I buried Joshua on April 12, 2008. Now a year later I am falling apart. Like most Americans, I lost my shanghai job in January just days before his 26th birthday. Then my birthday came; they are 6 days apart… we used to celebrate them together.
I am lost, I don’t want to look for a job, I barely eat, but then I am gaining weight. I don’t sleep well.
Josh would be disappointed in me, I wouldn’t want him to be. I have always been a strong person, the FBI agent assigned to me told me that I was one of the strongest people she ever met or the most stubborn. I have always been able to get through anything.
I am not suicidal, just very sad, like it’s a huge blanket covering me and I can’t find the opening. I can’t really go to a support group because of the circumstances surrounding his murder. What would they tell me? I carry around the facts of his death and what those people did to him.
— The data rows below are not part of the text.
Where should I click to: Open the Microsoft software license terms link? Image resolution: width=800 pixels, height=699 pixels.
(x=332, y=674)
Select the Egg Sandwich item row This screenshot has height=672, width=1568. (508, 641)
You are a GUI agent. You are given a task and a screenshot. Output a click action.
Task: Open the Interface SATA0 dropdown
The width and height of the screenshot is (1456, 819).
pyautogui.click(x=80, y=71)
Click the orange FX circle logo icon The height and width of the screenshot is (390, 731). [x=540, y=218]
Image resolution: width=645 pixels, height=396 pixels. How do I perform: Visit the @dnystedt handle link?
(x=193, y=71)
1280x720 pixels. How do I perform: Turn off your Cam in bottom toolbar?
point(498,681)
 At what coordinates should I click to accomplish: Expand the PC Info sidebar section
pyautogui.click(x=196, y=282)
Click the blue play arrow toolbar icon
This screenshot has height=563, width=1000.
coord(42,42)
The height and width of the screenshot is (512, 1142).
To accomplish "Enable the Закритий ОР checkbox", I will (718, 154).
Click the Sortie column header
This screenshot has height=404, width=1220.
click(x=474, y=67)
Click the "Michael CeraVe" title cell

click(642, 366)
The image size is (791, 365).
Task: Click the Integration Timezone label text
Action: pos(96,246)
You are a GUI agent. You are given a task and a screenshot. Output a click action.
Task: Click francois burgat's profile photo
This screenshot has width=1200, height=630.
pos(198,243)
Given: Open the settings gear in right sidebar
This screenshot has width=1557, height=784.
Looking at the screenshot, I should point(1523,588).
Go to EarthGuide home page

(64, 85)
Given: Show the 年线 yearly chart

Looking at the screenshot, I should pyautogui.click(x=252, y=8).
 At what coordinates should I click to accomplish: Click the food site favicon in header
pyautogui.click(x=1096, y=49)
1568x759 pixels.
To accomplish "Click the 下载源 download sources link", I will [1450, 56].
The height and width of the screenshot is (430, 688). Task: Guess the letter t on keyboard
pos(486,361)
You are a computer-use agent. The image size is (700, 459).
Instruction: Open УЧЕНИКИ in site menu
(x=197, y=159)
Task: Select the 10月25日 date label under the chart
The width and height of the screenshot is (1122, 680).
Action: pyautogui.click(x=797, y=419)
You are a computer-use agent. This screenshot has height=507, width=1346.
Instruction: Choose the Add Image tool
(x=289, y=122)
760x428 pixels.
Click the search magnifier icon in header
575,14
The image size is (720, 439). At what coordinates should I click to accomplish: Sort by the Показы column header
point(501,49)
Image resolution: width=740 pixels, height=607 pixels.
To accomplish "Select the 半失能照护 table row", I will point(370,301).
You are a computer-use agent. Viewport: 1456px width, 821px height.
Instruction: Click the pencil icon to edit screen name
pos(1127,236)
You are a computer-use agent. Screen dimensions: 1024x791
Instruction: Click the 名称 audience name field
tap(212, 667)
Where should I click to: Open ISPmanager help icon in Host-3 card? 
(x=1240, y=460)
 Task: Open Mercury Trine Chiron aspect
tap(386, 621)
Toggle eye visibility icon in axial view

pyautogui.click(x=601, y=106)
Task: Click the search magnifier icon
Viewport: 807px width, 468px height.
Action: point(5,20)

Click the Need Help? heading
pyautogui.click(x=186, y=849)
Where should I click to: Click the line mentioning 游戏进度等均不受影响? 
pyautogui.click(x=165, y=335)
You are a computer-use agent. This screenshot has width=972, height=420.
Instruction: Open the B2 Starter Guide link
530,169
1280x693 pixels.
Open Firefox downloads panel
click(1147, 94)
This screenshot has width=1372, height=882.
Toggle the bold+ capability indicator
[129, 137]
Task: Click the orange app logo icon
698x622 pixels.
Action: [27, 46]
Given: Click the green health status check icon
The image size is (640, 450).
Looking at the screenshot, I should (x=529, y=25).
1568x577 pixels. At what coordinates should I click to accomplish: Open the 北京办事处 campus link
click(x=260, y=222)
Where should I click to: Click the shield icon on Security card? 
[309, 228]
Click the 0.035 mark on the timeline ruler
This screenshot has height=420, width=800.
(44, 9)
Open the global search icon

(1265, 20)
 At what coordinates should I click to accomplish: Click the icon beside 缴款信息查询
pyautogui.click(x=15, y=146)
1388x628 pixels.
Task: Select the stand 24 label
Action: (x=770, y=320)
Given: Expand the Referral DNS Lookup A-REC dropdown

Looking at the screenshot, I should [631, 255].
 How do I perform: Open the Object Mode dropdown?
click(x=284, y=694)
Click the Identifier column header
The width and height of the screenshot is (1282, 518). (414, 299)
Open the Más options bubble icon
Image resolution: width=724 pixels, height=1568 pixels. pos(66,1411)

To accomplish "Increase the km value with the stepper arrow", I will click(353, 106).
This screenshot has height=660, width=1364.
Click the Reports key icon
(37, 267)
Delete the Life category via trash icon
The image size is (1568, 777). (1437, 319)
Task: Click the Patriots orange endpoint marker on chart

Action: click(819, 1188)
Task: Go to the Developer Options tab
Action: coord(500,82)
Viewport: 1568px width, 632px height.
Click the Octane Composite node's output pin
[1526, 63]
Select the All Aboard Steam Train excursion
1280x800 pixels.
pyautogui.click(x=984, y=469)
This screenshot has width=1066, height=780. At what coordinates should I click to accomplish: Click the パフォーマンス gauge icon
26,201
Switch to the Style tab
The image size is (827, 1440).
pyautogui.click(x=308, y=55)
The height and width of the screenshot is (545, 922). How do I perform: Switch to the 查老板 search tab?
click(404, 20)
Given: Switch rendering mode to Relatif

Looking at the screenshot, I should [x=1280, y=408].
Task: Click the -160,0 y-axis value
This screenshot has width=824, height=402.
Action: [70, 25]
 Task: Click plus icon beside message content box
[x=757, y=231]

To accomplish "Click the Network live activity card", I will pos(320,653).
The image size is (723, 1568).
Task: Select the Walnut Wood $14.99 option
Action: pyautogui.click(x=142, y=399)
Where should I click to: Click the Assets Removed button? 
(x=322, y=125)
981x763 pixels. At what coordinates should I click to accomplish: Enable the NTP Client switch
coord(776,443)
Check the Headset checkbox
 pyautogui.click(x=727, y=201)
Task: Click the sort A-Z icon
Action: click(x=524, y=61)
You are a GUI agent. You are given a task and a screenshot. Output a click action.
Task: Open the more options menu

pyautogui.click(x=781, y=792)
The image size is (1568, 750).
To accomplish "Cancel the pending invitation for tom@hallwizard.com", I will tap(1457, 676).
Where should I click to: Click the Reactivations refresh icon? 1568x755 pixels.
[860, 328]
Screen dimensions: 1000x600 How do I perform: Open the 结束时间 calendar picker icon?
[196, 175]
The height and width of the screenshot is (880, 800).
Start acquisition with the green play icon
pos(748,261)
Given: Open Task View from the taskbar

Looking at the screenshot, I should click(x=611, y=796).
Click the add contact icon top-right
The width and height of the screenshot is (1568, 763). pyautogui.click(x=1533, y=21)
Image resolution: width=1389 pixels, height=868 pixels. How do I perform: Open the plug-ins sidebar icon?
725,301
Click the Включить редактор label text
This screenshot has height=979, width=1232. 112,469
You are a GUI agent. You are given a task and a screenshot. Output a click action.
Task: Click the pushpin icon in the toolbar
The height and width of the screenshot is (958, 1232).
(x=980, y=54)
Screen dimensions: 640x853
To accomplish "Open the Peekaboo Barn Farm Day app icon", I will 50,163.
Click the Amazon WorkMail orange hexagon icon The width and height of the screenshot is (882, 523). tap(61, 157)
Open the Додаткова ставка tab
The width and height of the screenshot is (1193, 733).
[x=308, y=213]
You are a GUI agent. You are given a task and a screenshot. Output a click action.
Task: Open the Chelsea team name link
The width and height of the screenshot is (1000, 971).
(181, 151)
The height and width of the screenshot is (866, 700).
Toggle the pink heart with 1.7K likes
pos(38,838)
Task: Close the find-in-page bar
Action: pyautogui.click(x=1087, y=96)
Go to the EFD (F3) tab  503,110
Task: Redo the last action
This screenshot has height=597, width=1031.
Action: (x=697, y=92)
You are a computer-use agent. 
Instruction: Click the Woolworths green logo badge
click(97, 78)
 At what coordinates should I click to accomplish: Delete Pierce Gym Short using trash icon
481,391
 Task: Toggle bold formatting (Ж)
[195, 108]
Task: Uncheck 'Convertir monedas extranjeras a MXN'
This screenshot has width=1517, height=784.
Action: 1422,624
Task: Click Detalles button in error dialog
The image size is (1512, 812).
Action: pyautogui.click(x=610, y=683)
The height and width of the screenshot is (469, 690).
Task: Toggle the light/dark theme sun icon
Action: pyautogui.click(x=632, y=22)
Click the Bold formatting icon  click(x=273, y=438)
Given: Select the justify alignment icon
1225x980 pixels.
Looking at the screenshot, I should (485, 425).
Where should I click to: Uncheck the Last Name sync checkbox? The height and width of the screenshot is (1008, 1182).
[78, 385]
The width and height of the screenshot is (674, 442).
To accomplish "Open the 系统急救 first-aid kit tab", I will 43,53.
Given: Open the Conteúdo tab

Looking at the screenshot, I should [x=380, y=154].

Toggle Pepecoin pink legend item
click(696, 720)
He was beaten, tortured, and starved and then eventually shot. How do you learn to cope with that? How do you learn to live with it. I am just existing, not living. I go through the motions but get nowhere. And I am going nowhere.
There must be some pearls of wisdom that someone has for me.
Dr. Bob Baugher responds: Dear Hannah,
I just finished reading your powerful letter in which you document the many losses during the past 29 months:
1. Your dear son, Joshua
2. Your dog
3. Your mother’s stroke
4. Your hysterectomy
5. Your job
Look at the list. They are just words, but each is a story with hundreds of parts and an array of confusing emotions.
Hannah, pretend for a moment that these five events happened to a friend of yours. How would you expect her to respond? Months later would she feel like eating, working, getting out of bed, talking to people, or even putting one foot in front of the other? Would you pass judgment on her for thinking over and over and over about the facts surrounding her son’s death? Would you blame her for feeling like she was going crazy? Would you criticize her for just existing, not living? Would you condemn her for going nowhere? Would you?
Of course you wouldn’t. Why? Because to experience the death of a child is more than any one human should be able to bear. Add to it a year of emotional turmoil surrounding a kidnapping. Add to it the knowledge of torture. No human brain can take in all of this without reacting in ways that are outside of realm of normalcy. Now add the death of a dog, a mother’s stroke, a hysterectomy, and job loss. And you say that a year after you buried Joshua you are falling apart. You would be amazed if anyone weren’t falling apart after all this.
In addition to your son’s death your brain has had to cope with additional losses in rapid succession. Understand that 29 months is less than 900 days since you first realized something was wrong in Kuwait. Nine hundred days is nothing. For anyone to expect you to suddenly feel better is unrealistic.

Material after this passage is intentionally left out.